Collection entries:
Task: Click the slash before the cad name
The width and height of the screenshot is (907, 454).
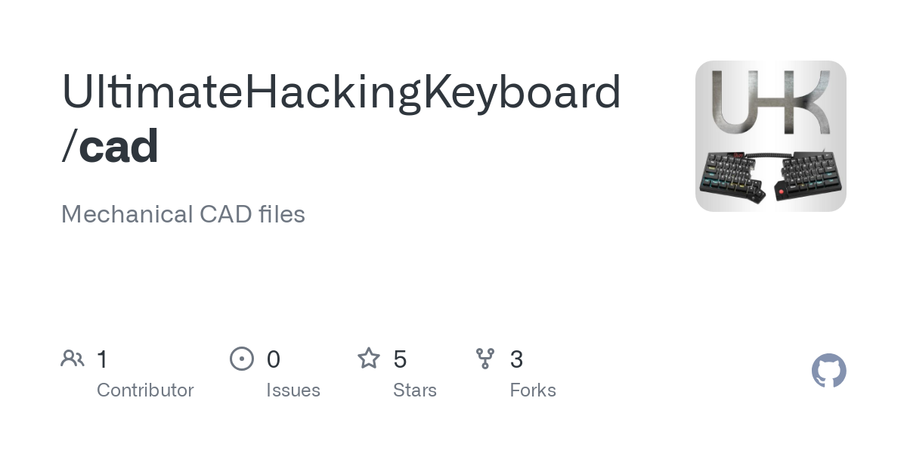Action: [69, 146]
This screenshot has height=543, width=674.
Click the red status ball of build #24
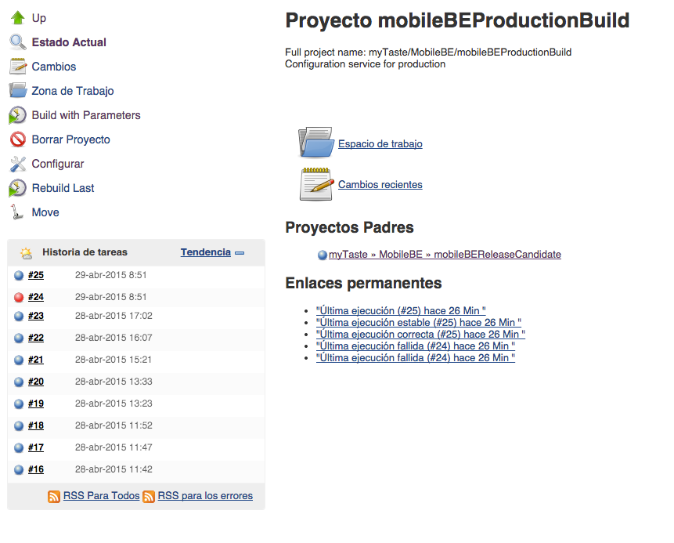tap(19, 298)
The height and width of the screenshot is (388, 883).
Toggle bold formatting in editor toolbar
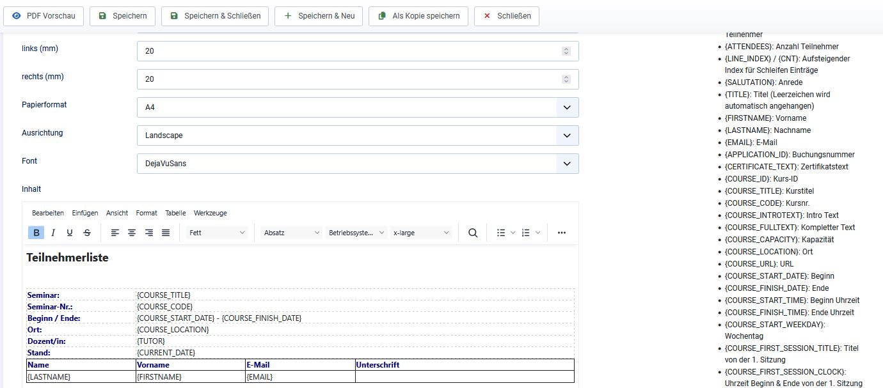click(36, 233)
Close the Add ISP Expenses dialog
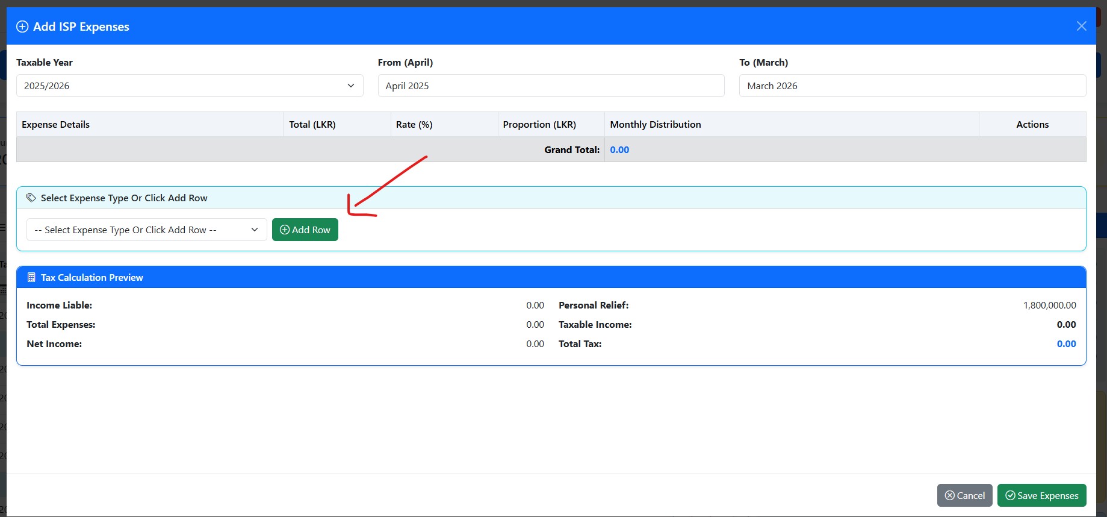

...

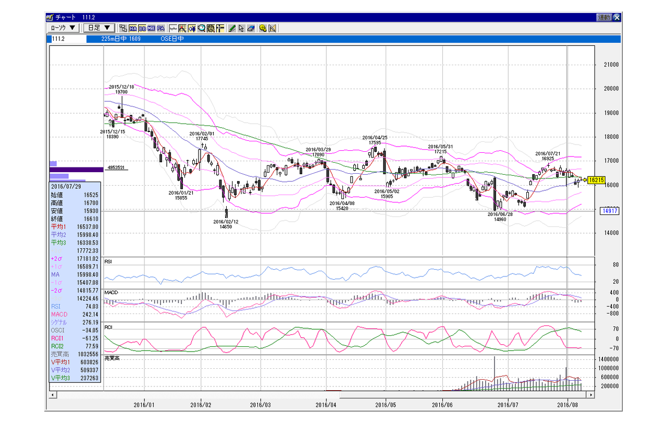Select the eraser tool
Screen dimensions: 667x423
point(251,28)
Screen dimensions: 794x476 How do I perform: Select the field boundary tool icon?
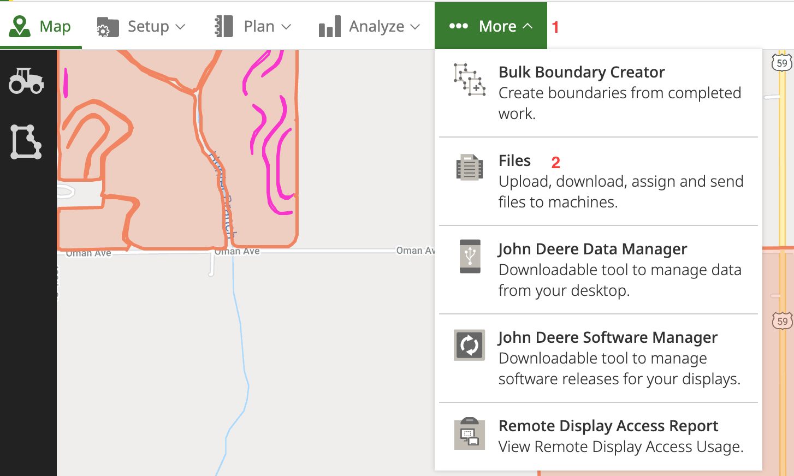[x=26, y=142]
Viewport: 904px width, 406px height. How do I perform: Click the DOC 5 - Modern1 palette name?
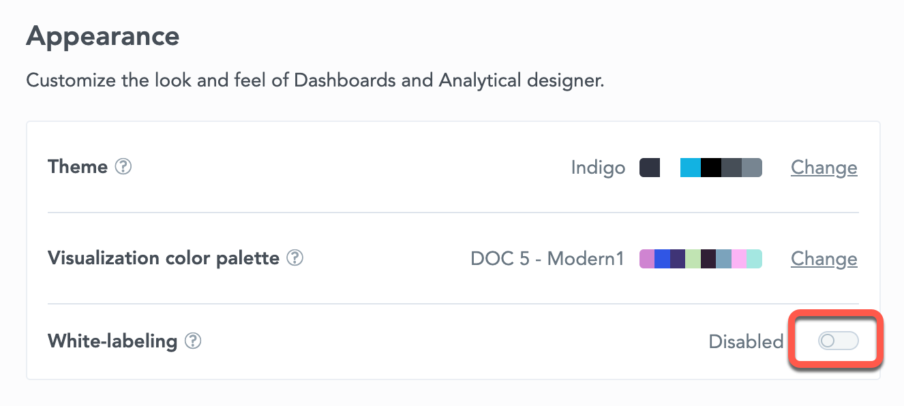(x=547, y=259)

**Task objective**
Write down exactly what the lines above say, from the line holding "Toggle bold formatting in editor toolbar" through the line holding "Close the Add ISP Expenses dialog", and nothing more. Do not copy the pictures.

**Result of this exercise**
Toggle bold formatting in editor toolbar
click(36, 233)
Close the Add ISP Expenses dialog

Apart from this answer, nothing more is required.